La justice française a procédé à la confiscation d’une partie des indemnités de départ de Bruno Lafont, l’ex-PDG du groupe français Lafarge ainsi que de trois autres ex-dirigeants, tous mis en examen sur des soupçons de financement d’une organisation terroriste en Syrie.
Bruno Lafont qui a occupé le poste de directeur de la cimenterie pour la dernière fois avant sa fusion en 2015 avec le concurrent suisse Holcim, s’était vu octroyer par le Conseil d’Administration du groupe une somme de plus de 8 millions d’euros dont 5,9 millions d’euros en indemnités de départ et une extraordinaire rémunération de 2,5 millions d’euros, pour son rôle important dans le cadre de cette fusion. Les juges d’instruction, en accord avec le ministère public de Paris, ont émis l’ordre de la saisie du montant de 2,475 millions d’euros de cette somme, d’après les informations fournies par France Inter.

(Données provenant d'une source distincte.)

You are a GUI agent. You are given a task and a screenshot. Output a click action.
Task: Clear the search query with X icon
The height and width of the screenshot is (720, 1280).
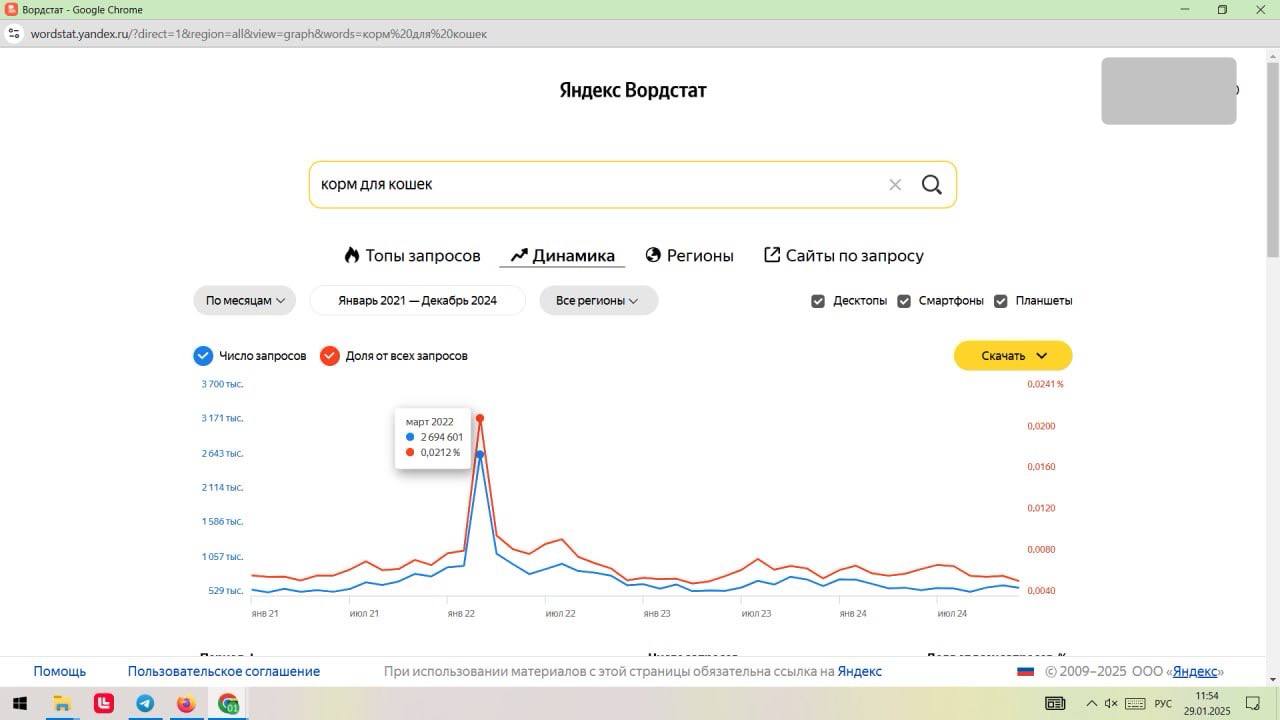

Les autres dirigeants en cause sont Frédéric Jolibois et Bruno Pescheux, les deux ex-directeurs de Lafarge Cement Syria, ainsi que Christian Herrault, l’ancien directeur général adjoint du cimentier, responsable d’un certain nombre de pays parmi lesquels se trouve la Syrie. Cette ordonnance prise à titre conservatoire a pour but de garantir la mise à exécution d’une peine additionnelle de saisie de l’essentiel de leurs biens, dans l’unique cas où ils feraient l’objet d’autres condamnations. Les sommes confisquées serviront à l’alimentation du FGTI, le fonds d’indemnisation des victimes d’actes de terrorisme et d’autres infractions.
Le montant total de la saisie s’élève à environ 4 millions d’euros. Chacun des quatre responsables mis en examen a fait appel de la décision des juges après avoir obtenu de favorables réquisitions auprès du Parquet de Paris.
La justice mène une enquête concernant les conditions du maintien en activité entre 2013 et 2014, avant l’absorption par le suisse Holcim, de l’usine de Lafarge à Jalabiya dans le nord de la Syrie, une région occupée par le groupe terroriste Etat islamique (EI). Elle s’intéresse tout particulièrement à l’argent versé par le cimentier à des groupes armés, en particulier l’EI, via des intermédiaires, afin d’assurer la bonne marche de l’usine et la circulation des employés ainsi que des marchandises. La somme globale de ces versements s’élèverait à 13 millions d’euros à peu près.
Elle examine par ailleurs le probable achat de matières premières auprès d’intermédiaires en relation avec ces organisations. L’ONG Sherpa, à l’origine de l’une des plaintes ayant donné lieu à la procédure actuelle contre Lafarge et certains de ses ex-dirigeants, s’est dite ravie de ce qui, selon elle, est un signe positif de l’évolution de l’instruction. A la fin mois de juin dernier, la société Lafarge SA avait déjà fait l’objet d’une information judiciaire « pour financement d’une entreprise terroriste ». Quatre autres dirigeants impliqués dans ce dossier, dont l’ancien PDG de LafargeHolcim, Eric Olsen, ont été épargnés par les juges.